- [Stated task]: Could you repeat the rows below with "Privacy policy" swapped for "Privacy notice", leaving everything else unchanged?

Part of a data file:
----------------------------------------
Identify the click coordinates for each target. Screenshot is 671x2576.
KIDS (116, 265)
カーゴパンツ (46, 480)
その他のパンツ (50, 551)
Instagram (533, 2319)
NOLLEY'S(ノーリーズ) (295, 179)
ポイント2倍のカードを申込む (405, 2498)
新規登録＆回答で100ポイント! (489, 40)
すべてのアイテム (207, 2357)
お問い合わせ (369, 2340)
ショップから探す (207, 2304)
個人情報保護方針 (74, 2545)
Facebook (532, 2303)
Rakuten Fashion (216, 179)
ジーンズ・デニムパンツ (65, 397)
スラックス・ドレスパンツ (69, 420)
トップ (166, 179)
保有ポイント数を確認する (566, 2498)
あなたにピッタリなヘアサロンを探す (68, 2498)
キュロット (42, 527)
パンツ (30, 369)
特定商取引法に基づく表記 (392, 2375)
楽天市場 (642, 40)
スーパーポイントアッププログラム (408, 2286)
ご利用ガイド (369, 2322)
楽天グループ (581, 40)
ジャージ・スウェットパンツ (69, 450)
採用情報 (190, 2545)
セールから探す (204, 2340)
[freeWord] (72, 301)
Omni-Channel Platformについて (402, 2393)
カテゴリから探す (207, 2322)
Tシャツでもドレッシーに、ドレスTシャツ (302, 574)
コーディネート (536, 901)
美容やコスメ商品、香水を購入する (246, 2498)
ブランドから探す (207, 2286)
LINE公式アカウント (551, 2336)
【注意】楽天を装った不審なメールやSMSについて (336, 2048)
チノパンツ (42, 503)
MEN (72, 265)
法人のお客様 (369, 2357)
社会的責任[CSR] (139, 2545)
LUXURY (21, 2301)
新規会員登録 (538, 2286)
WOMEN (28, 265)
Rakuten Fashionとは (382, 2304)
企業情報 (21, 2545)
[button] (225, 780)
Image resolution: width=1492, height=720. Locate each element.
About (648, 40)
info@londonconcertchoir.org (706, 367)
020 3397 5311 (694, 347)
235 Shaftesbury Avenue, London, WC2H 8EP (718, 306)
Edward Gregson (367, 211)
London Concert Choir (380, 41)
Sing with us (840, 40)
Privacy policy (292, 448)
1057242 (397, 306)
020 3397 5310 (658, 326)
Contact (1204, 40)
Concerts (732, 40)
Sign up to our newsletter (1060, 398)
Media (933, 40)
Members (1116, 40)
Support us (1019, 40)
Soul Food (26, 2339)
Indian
----------------------------------------
- [Solution to the exercise]:
Identify the click coordinates for each target. Screenshot is 671x2576.
KIDS (116, 265)
カーゴパンツ (46, 480)
その他のパンツ (50, 551)
Instagram (533, 2319)
NOLLEY'S(ノーリーズ) (295, 179)
ポイント2倍のカードを申込む (405, 2498)
新規登録＆回答で100ポイント! (489, 40)
すべてのアイテム (207, 2357)
お問い合わせ (369, 2340)
ショップから探す (207, 2304)
個人情報保護方針 (74, 2545)
Facebook (532, 2303)
Rakuten Fashion (216, 179)
ジーンズ・デニムパンツ (65, 397)
スラックス・ドレスパンツ (69, 420)
トップ (166, 179)
保有ポイント数を確認する (566, 2498)
あなたにピッタリなヘアサロンを探す (68, 2498)
キュロット (42, 527)
パンツ (30, 369)
特定商取引法に基づく表記 (392, 2375)
楽天市場 (642, 40)
スーパーポイントアッププログラム (408, 2286)
ご利用ガイド (369, 2322)
楽天グループ (581, 40)
ジャージ・スウェットパンツ (69, 450)
採用情報 (190, 2545)
セールから探す (204, 2340)
[freeWord] (72, 301)
Omni-Channel Platformについて (402, 2393)
カテゴリから探す (207, 2322)
Tシャツでもドレッシーに、ドレスTシャツ (302, 574)
コーディネート (536, 901)
美容やコスメ商品、香水を購入する (246, 2498)
ブランドから探す (207, 2286)
LINE公式アカウント (551, 2336)
【注意】楽天を装った不審なメールやSMSについて (336, 2048)
チノパンツ (42, 503)
MEN (72, 265)
法人のお客様 (369, 2357)
社会的責任[CSR] (139, 2545)
LUXURY (21, 2301)
新規会員登録 (538, 2286)
WOMEN (28, 265)
Rakuten Fashionとは (382, 2304)
企業情報 (21, 2545)
[button] (225, 780)
Image resolution: width=1492, height=720. Locate each element.
About (648, 40)
info@londonconcertchoir.org (706, 367)
020 3397 5311 (694, 347)
235 Shaftesbury Avenue, London, WC2H 8EP (718, 306)
Edward Gregson (367, 211)
London Concert Choir (380, 41)
Sing with us (840, 40)
Privacy notice (292, 448)
1057242 (397, 306)
020 3397 5310 (658, 326)
Contact (1204, 40)
Concerts (732, 40)
Sign up to our newsletter (1060, 398)
Media (933, 40)
Members (1116, 40)
Support us (1019, 40)
Soul Food (26, 2339)
Indian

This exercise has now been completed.